LEAP is directed by Juan Díaz Juárez, who has worked as an educator and community coordinator both in the United States and in Mexico. Díaz Juárez has been instrumental in collaborating and supporting the families served by LEAP, as well as navigating many aspects of the grant, said Petrone.

“We are fortunate to have found someone with such expertise,” she said. “In Mexico, he worked on a national grant, which was sponsored by the Bill and Melinda Gates Foundation and was honored with an award by the United Nations for improving the delivery of public services.”

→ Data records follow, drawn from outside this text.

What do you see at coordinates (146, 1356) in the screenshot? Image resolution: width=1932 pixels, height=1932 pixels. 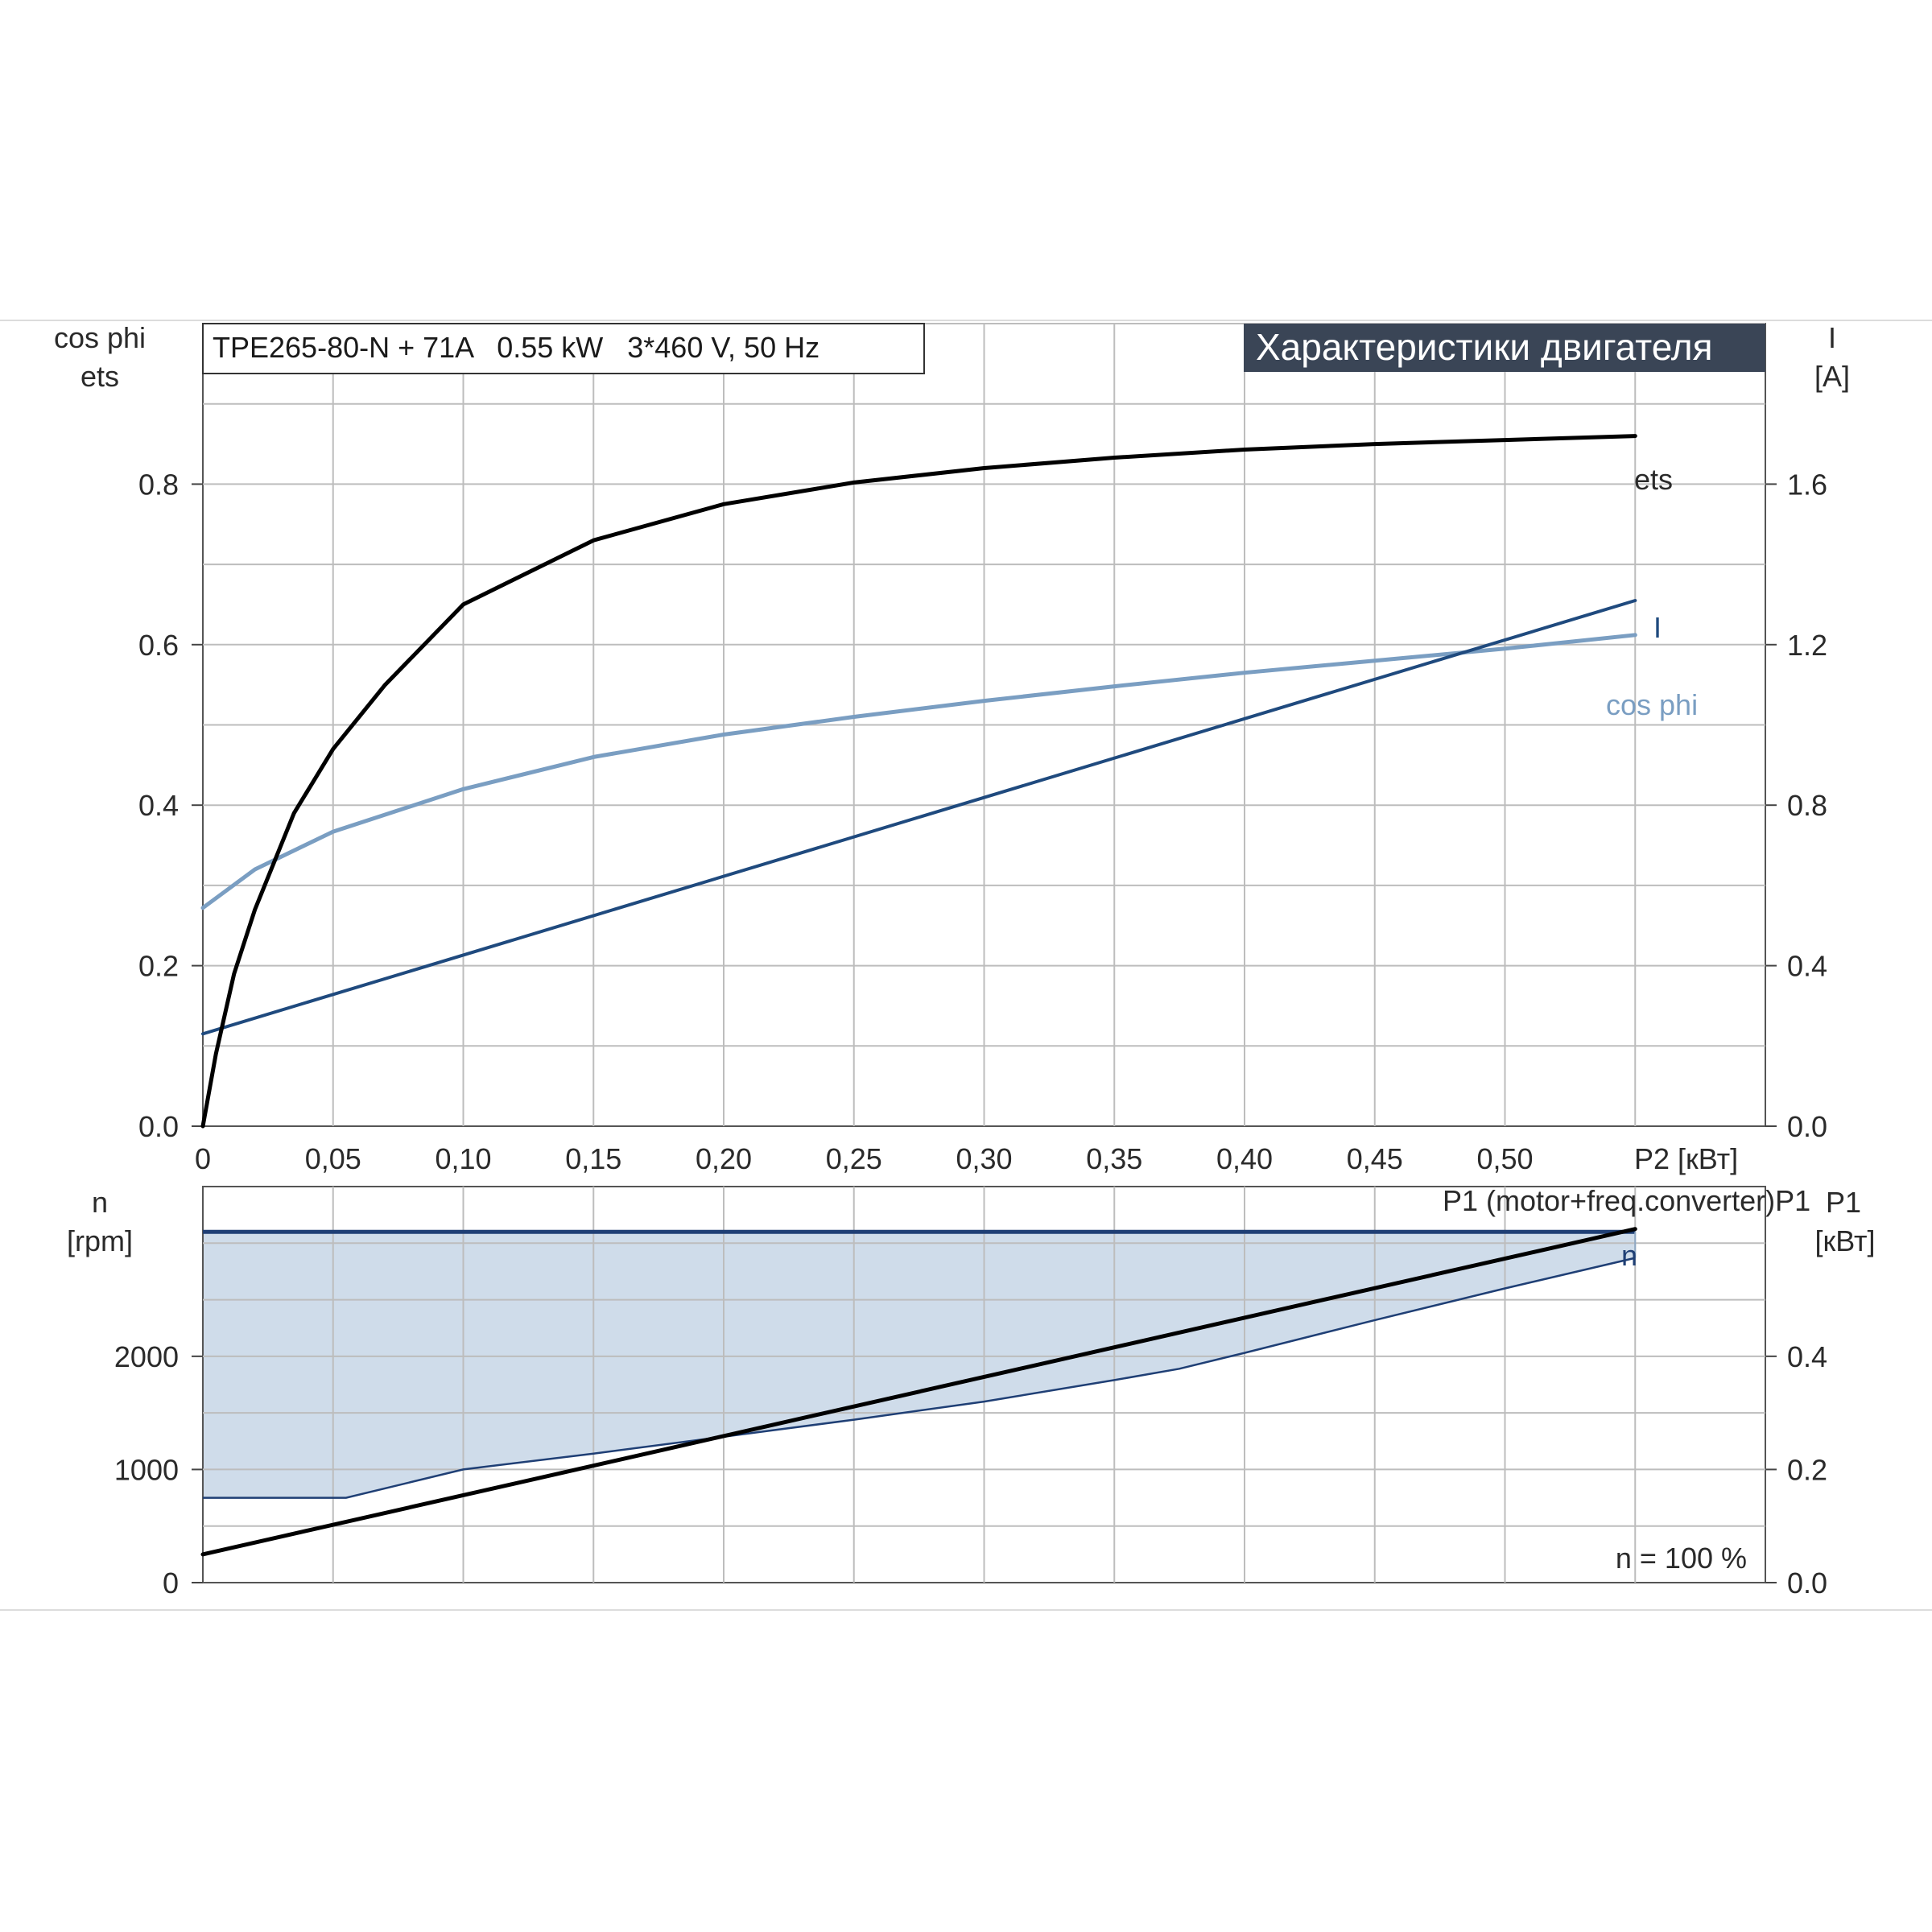 I see `n-tick-label: 2000` at bounding box center [146, 1356]. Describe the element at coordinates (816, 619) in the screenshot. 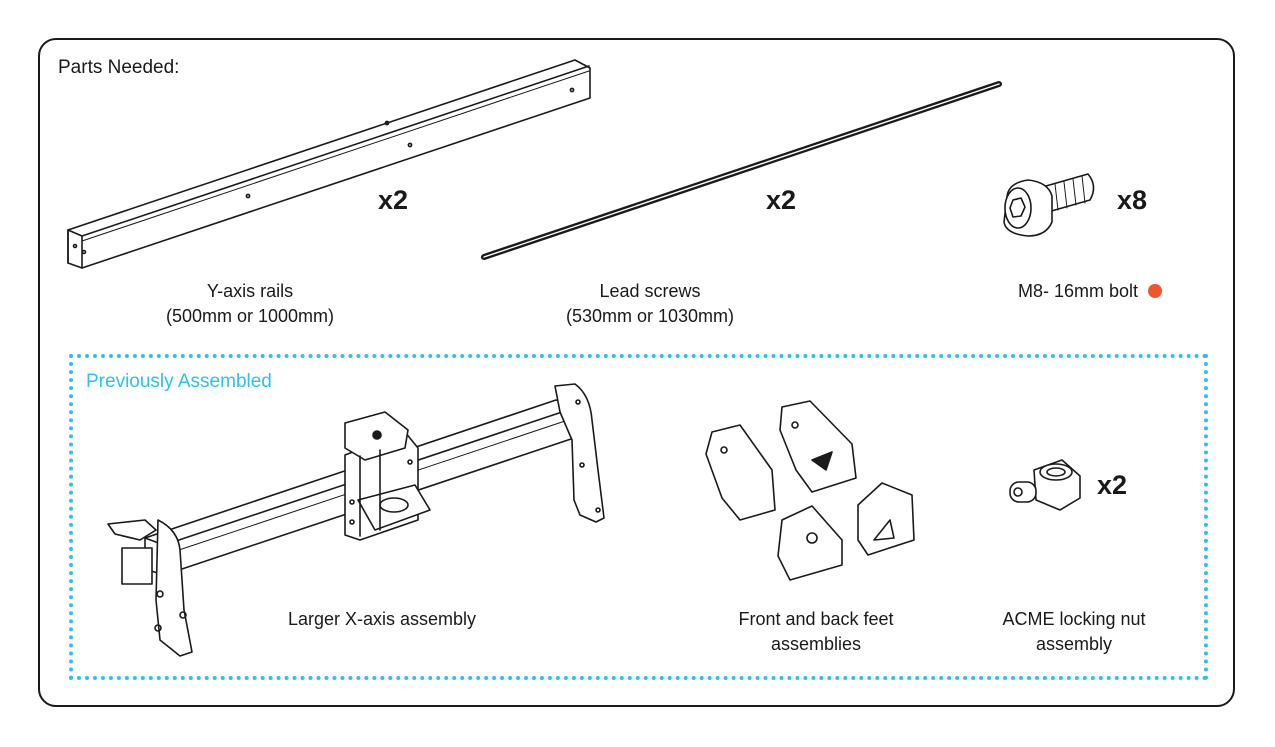

I see `feet-label-line1: Front and back feet` at that location.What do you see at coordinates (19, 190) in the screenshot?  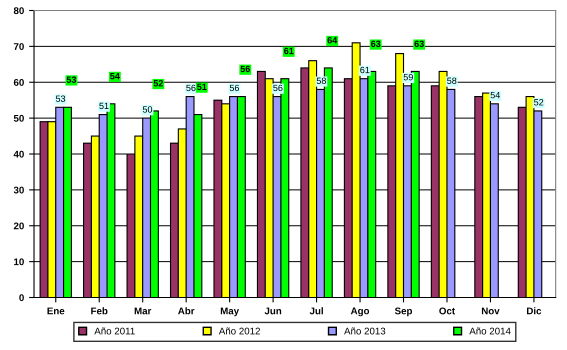 I see `y-tick-label: 30` at bounding box center [19, 190].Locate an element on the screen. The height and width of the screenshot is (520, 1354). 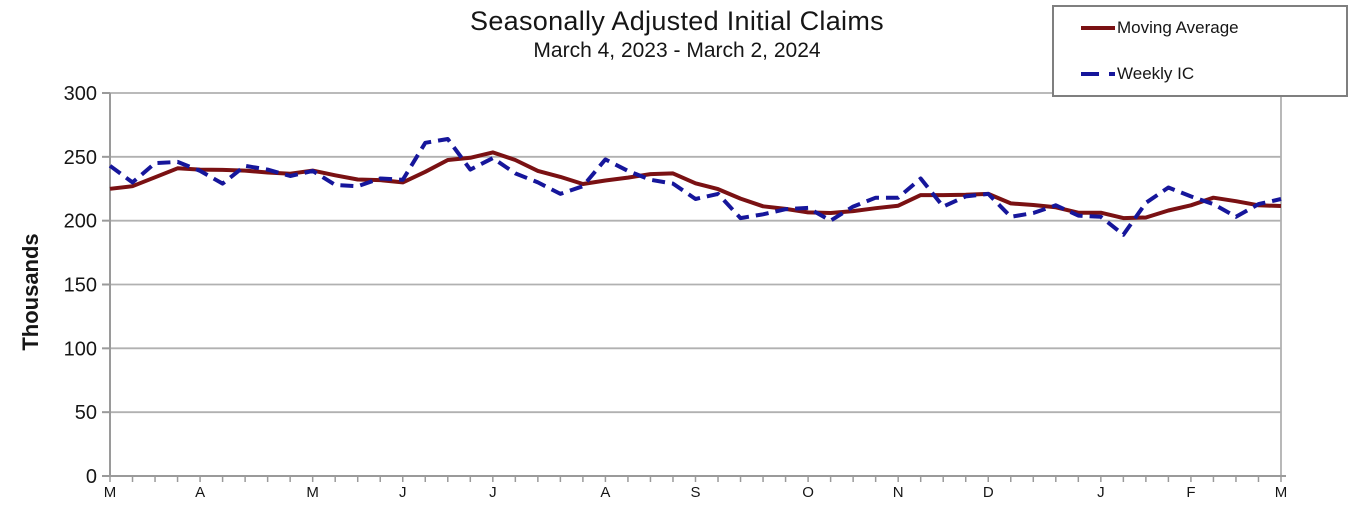
legend-item-weekly-ic: Weekly IC is located at coordinates (1213, 74).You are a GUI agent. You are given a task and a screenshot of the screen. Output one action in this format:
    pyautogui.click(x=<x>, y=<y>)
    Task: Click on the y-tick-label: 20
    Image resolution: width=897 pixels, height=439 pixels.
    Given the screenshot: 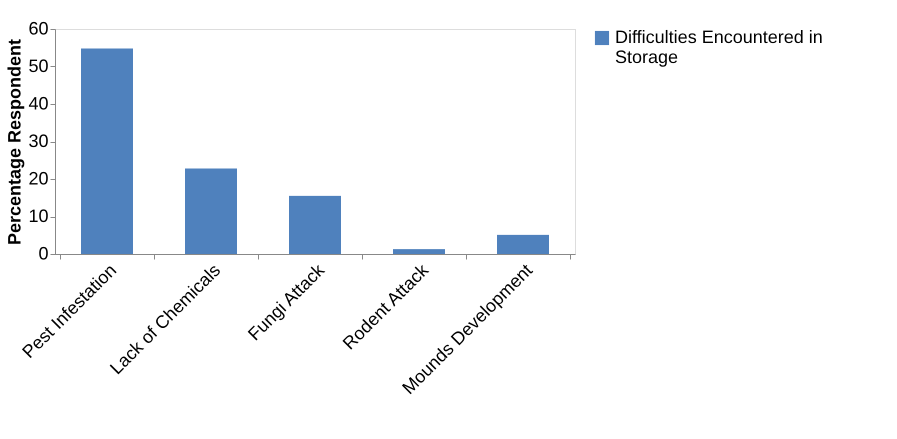 What is the action you would take?
    pyautogui.click(x=38, y=178)
     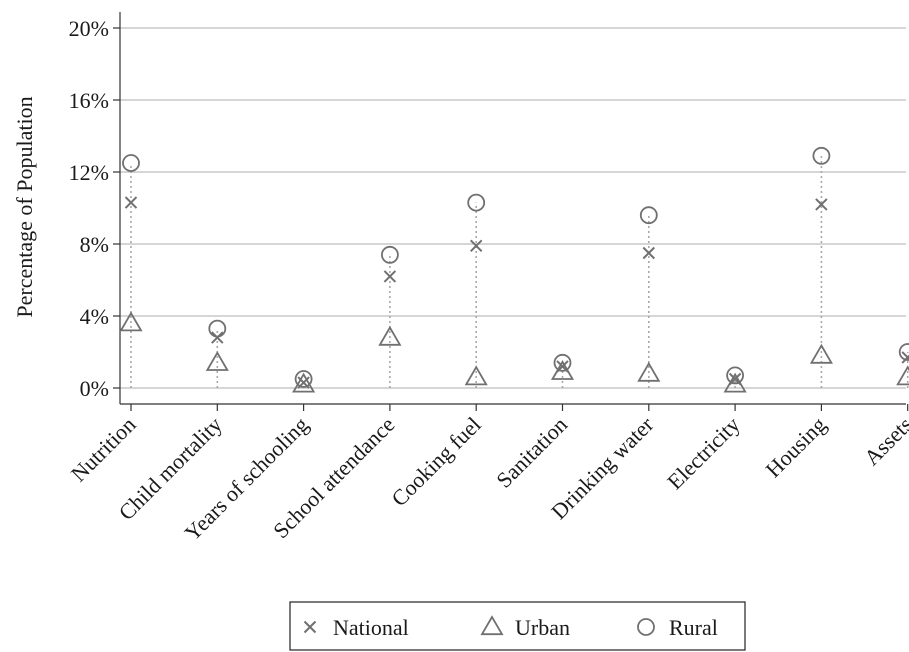 I want to click on legend-marker-national-stroke, so click(x=310, y=627).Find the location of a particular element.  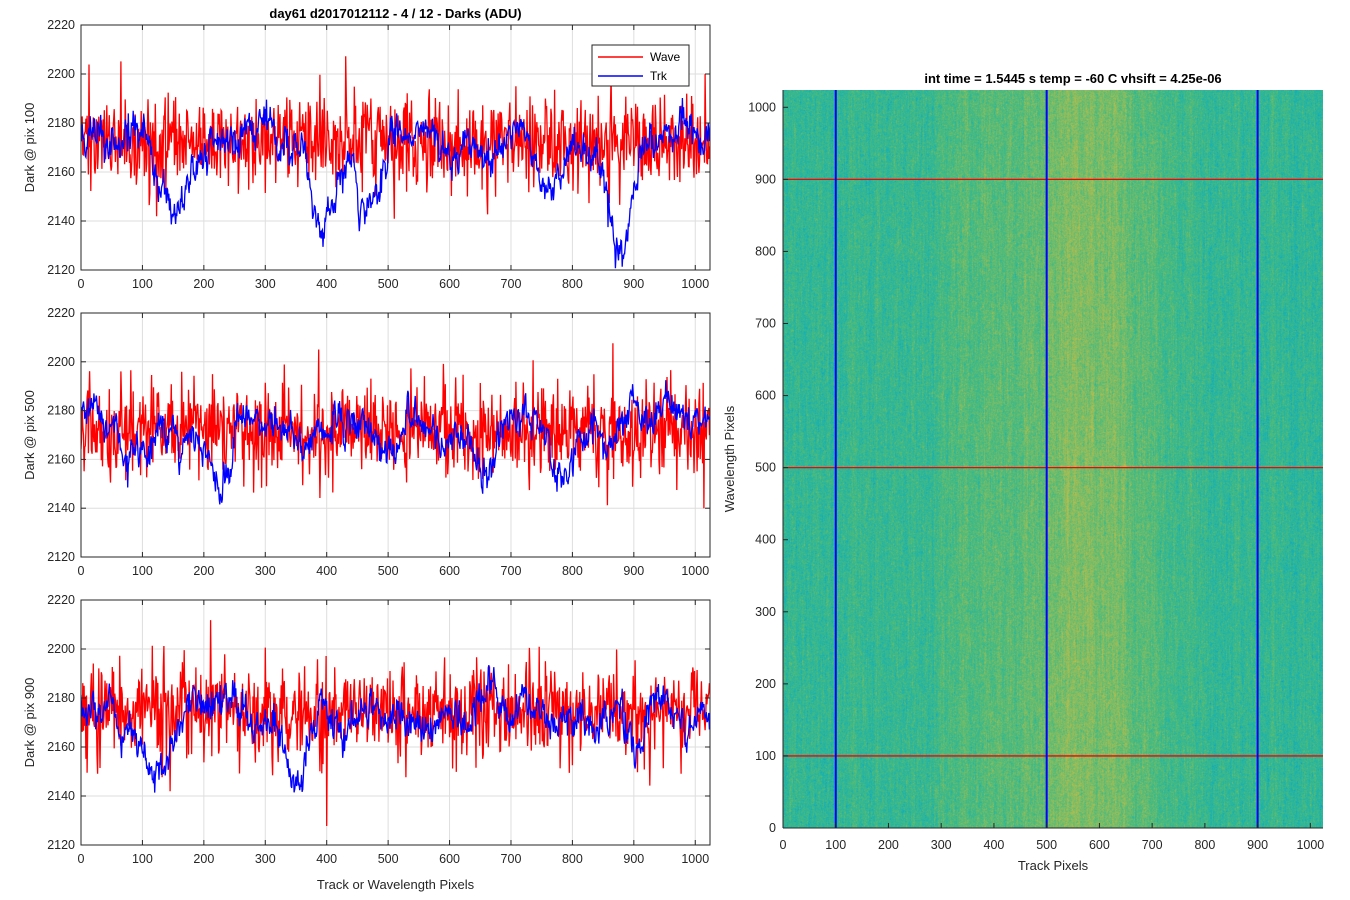

legend-box is located at coordinates (640, 66).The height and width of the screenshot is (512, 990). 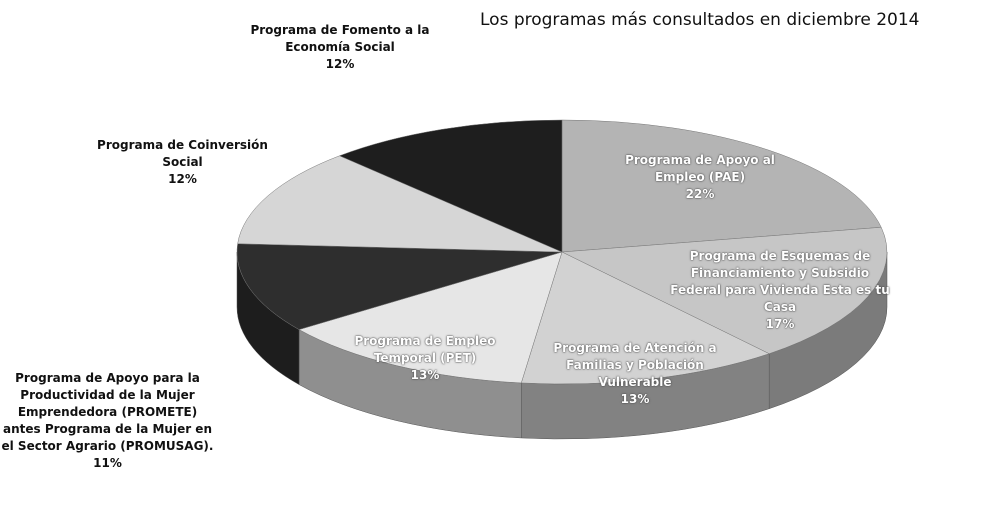 I want to click on slice-label: Programa de Coinversión Social 12%, so click(x=182, y=162).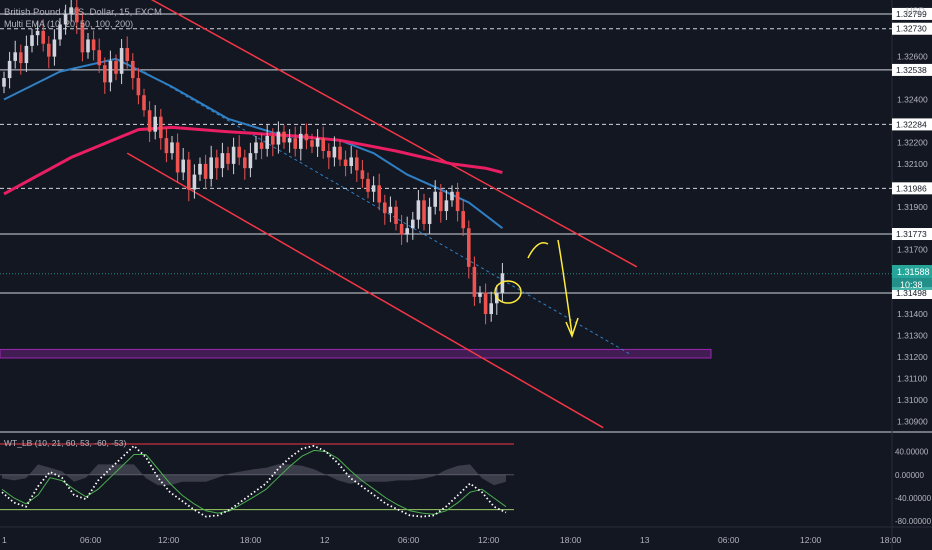 This screenshot has width=932, height=550. Describe the element at coordinates (572, 328) in the screenshot. I see `annotation-arrow-head` at that location.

Díaz Juárez said he thinks of LEAP as not just a program, but also as a tight-knit community. “This is an environment where everyone can learn, whether you are learning as a student or a teacher,” he said. “I want the Cullowhee Valley School students to say not just ‘you are my teacher,’ but also say ‘you are part of my community and part of my family – my LEAP family.’”

The federal funding for the program is being administered by the North Carolina Department of Public Instruction through the 21st Century Community Learning Centers Program. An earlier version of the program was funded through a time-limited grant that expired in 2017.